--- PASSAGE SHOWN Enclosed Below ---
The 310th Critical Care Reviews Newsletter brings you the best critical care research and open acritcal care reviewsccess articles from across the medical literature over the past seven days.  The highlights of this week’s issue are narrative reviews on airway management in trauma, ischaemic stroke care and critical care echocardiography; commentaries on ICU sedation and fluid administration in the critically ill patient; a guideline on sonography in hypotension and cardiac arrest, and an editorial debate on whether “social media has created emergency medicine celebrities who now influence practice more than published evidence”.

The full copy of newsletter 3095 19th November 2017 can be accessed via this link.

Intensive Care Unit Outcomes Among Patients With Cancer After Palliative Radiation Therapy

This paper by Kruser and colleagues was published in the November issue of the International Journal of Radiation Oncology, Biology and Physics.
Purpose:  To inform goals of care discussions at the time of palliative radiation therapy (RT) consultation, we sought to characterize intensive care unit (ICU) outcomes for patients treated with palliative RT compared to all other patients with metastatic cancer admitted to the ICU.
--- End of Enclosed PASSAGE SHOWN ---
--- DATASET RECORDS Enclosed Below ---
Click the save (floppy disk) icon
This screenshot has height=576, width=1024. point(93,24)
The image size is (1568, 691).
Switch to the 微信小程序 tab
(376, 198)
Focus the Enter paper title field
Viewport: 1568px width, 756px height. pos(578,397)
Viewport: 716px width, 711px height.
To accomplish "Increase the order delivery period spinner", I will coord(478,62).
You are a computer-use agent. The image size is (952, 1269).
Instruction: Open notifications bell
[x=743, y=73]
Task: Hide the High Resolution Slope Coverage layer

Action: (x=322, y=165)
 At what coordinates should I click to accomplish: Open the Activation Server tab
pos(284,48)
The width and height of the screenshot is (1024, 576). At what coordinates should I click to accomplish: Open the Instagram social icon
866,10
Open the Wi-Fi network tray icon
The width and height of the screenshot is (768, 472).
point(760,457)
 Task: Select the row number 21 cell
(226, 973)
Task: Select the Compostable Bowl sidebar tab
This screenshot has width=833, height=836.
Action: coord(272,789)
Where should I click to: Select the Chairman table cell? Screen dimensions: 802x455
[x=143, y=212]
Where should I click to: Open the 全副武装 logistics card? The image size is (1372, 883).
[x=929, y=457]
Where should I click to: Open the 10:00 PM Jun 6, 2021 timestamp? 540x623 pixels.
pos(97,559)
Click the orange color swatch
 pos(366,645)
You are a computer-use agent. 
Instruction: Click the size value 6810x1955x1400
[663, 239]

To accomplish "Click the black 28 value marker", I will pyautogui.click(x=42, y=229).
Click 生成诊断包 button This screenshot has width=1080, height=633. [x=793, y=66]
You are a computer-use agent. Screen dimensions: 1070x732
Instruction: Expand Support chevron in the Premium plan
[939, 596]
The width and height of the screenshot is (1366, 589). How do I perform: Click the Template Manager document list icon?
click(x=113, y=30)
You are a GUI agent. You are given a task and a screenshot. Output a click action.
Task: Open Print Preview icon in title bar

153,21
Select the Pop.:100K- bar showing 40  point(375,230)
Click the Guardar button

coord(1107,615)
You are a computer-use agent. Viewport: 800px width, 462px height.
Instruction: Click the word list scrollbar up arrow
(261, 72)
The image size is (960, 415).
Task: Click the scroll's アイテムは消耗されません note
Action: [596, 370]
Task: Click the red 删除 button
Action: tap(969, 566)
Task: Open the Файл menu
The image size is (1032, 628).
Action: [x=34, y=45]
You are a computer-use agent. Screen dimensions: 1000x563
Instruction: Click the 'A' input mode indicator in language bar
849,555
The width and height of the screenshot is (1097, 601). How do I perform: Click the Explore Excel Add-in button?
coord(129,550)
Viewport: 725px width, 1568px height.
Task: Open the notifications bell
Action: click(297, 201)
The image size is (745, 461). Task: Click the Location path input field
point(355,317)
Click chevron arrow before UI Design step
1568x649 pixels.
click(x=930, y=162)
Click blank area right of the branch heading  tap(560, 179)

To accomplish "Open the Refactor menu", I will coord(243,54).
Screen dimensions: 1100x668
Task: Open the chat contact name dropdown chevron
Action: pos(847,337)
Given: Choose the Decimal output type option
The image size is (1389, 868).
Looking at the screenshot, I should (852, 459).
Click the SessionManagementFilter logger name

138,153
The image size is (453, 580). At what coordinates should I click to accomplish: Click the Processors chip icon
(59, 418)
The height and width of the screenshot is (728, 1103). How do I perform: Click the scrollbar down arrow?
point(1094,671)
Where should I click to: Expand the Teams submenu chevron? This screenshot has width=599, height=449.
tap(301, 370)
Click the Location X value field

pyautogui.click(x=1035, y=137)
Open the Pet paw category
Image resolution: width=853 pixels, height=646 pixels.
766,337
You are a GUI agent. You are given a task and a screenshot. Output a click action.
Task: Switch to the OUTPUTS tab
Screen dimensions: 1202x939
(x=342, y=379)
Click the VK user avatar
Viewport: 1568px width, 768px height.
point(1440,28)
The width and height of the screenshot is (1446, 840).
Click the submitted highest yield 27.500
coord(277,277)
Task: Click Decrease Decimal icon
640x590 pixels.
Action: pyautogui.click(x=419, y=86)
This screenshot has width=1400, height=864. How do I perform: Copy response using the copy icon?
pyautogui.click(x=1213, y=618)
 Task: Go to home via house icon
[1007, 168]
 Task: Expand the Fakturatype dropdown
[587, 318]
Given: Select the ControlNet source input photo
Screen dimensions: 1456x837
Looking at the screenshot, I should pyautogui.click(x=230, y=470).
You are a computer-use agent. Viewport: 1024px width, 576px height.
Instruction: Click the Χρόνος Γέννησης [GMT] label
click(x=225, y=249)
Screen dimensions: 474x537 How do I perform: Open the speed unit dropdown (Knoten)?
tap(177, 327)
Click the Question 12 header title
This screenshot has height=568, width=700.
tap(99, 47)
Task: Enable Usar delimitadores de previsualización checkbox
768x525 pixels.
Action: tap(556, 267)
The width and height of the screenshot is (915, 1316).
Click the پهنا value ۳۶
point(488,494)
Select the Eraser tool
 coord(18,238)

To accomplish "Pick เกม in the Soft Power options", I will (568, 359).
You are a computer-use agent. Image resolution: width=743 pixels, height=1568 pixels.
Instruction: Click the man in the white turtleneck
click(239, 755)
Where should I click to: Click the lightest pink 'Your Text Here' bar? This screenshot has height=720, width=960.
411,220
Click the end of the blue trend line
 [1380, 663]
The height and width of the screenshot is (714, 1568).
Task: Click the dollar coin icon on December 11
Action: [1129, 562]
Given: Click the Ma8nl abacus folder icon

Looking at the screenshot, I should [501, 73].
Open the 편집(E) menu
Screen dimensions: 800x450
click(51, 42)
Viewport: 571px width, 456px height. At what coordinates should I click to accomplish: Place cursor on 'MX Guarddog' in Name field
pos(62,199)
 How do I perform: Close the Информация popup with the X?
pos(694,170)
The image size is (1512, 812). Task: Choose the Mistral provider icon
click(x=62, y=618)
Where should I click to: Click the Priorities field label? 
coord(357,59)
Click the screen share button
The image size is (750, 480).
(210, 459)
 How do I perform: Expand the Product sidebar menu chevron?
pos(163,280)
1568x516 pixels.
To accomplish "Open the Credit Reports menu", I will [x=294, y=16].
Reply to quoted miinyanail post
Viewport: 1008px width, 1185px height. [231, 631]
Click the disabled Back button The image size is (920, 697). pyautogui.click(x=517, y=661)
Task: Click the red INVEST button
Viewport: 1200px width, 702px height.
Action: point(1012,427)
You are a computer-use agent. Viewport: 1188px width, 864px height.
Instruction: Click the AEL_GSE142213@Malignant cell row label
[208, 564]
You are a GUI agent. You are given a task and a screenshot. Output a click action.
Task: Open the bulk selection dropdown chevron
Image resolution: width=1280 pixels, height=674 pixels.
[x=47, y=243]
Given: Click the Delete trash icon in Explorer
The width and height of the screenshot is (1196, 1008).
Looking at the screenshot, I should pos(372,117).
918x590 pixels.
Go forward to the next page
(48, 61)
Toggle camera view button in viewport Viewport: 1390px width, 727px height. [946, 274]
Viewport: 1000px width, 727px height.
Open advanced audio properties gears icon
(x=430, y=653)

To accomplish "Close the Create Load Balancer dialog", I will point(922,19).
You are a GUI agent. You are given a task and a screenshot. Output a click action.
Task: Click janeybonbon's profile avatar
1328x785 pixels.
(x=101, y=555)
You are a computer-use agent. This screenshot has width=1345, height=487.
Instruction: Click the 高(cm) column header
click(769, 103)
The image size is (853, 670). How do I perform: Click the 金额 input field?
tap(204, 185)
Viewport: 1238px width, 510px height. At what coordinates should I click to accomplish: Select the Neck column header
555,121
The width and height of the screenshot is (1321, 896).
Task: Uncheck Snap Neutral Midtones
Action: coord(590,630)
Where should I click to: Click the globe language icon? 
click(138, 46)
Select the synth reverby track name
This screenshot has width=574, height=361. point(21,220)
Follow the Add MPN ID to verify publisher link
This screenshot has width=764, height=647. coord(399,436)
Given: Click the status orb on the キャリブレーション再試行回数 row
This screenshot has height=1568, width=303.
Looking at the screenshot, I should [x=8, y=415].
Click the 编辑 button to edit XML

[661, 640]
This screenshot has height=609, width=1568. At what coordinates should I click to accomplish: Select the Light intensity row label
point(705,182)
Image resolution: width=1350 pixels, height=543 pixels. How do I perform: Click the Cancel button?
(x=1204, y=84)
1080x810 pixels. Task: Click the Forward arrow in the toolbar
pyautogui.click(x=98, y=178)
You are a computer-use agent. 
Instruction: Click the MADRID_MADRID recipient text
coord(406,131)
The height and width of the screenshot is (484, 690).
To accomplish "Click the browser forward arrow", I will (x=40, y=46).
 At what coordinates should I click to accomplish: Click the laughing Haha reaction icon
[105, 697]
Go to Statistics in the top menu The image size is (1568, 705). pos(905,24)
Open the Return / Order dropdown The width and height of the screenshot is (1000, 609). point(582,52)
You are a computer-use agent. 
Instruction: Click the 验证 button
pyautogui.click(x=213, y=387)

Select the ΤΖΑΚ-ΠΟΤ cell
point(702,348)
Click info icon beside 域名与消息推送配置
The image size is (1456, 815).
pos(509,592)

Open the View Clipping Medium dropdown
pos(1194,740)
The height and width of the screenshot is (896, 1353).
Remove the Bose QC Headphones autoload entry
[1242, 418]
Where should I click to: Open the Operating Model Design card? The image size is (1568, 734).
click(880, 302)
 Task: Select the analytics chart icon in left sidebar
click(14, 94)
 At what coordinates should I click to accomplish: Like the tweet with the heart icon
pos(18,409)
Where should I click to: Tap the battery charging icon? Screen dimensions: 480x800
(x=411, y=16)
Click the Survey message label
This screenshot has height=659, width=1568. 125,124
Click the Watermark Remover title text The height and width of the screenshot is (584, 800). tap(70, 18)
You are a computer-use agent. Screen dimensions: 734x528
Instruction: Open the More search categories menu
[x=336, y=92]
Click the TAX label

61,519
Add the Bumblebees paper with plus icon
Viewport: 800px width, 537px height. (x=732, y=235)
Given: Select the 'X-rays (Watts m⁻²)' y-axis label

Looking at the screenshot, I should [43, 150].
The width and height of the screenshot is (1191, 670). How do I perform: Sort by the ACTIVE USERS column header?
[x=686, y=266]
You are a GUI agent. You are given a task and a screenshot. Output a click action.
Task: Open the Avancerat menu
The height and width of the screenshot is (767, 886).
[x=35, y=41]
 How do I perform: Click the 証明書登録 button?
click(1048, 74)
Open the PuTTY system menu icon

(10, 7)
--- End of Enclosed DATASET RECORDS ---
Transcribe the whole critical care newsletter excerpt exactly. The lines have nothing to do with the text.

The 310th Critical Care Reviews Newsletter brings you the best critical care research and open acritcal care reviewsccess articles from across the medical literature over the past seven days.  The highlights of this week’s issue are narrative reviews on airway management in trauma, ischaemic stroke care and critical care echocardiography; commentaries on ICU sedation and fluid administration in the critically ill patient; a guideline on sonography in hypotension and cardiac arrest, and an editorial debate on whether “social media has created emergency medicine celebrities who now influence practice more than published evidence”.

The full copy of newsletter 3095 19th November 2017 can be accessed via this link.

Intensive Care Unit Outcomes Among Patients With Cancer After Palliative Radiation Therapy

This paper by Kruser and colleagues was published in the November issue of the International Journal of Radiation Oncology, Biology and Physics.
Purpose:  To inform goals of care discussions at the time of palliative radiation therapy (RT) consultation, we sought to characterize intensive care unit (ICU) outcomes for patients treated with palliative RT compared to all other patients with metastatic cancer admitted to the ICU.